The data below should be restated word for word, pictures omitted.

Screenshot grounding data:
★ ★ ★ ★

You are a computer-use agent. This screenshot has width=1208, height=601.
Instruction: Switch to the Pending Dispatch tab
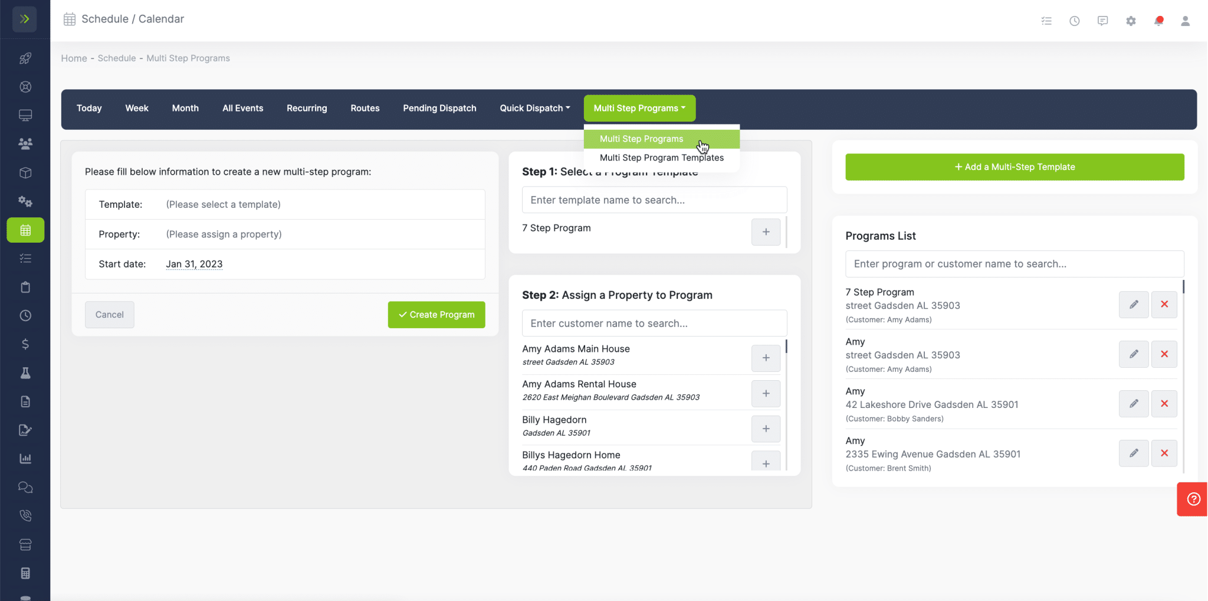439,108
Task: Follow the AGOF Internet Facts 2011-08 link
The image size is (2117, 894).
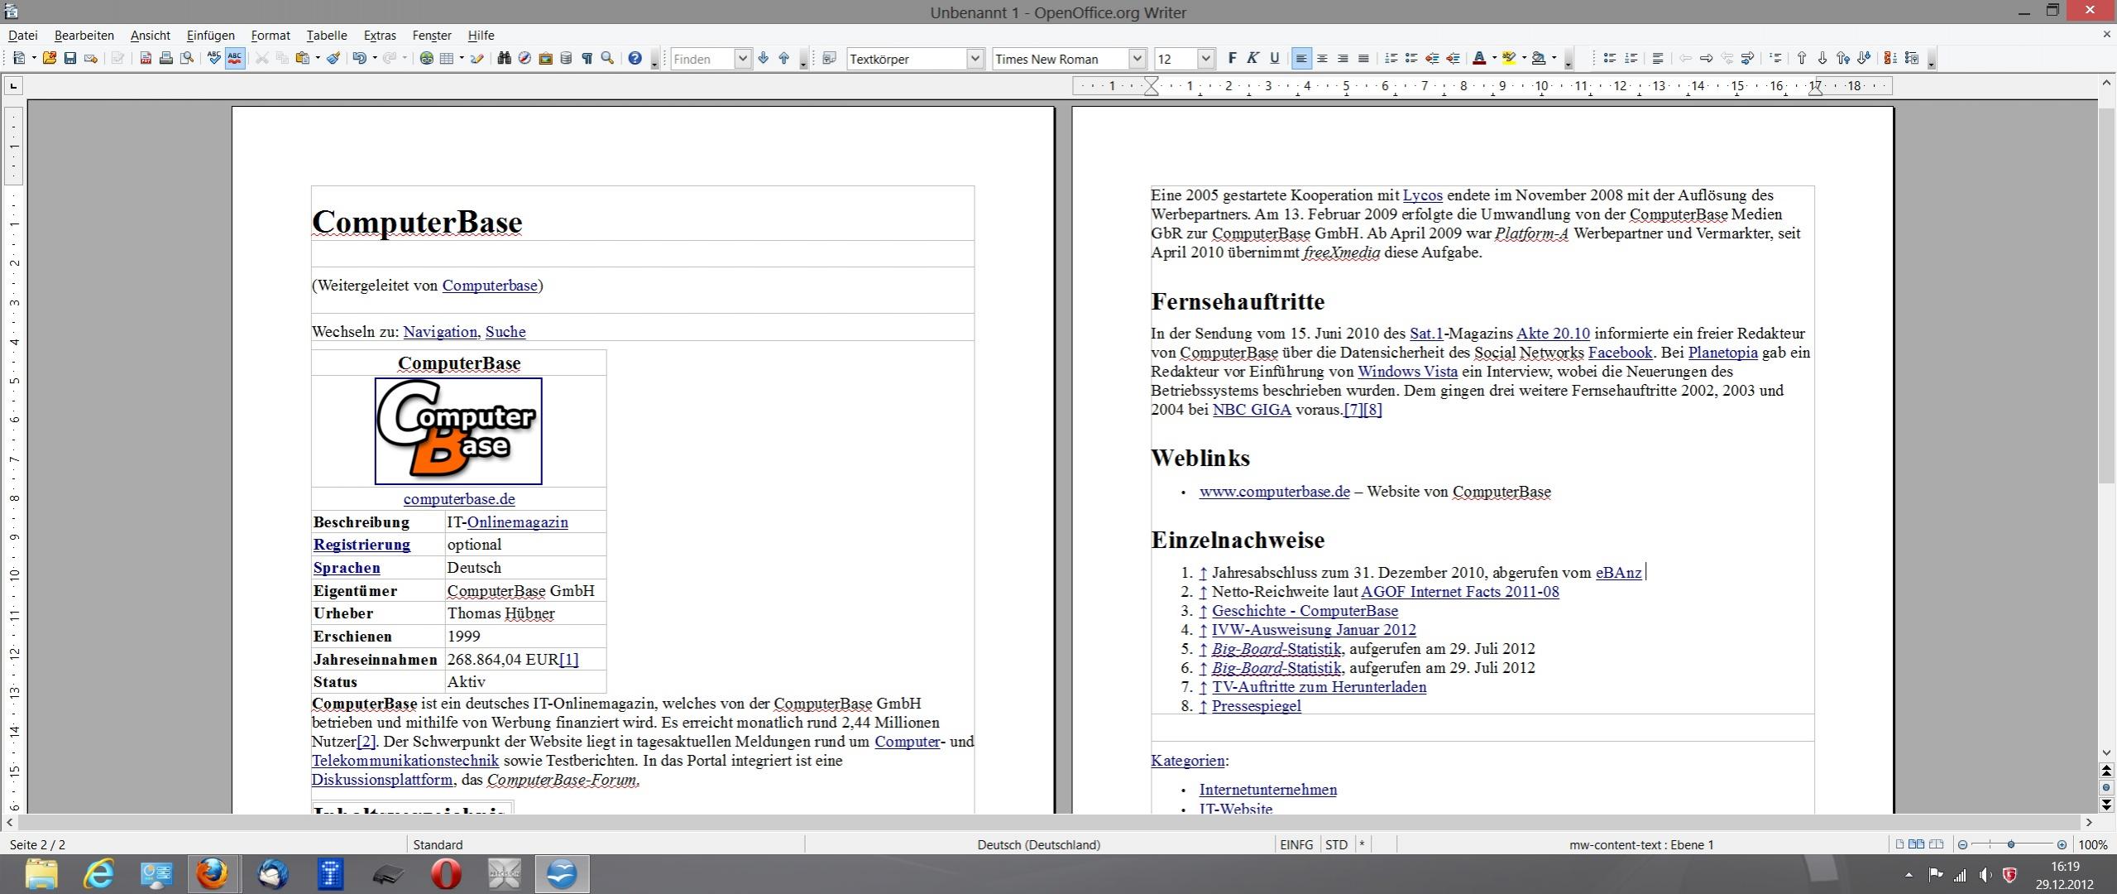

★ ★ ★ ★

[RESPONSE]:
You are a computer-use agent. This screenshot has width=1208, height=601.
Instruction: Switch to the Pending Dispatch tab
439,108
Task: Follow the AGOF Internet Facts 2011-08 link
The image size is (2117, 894).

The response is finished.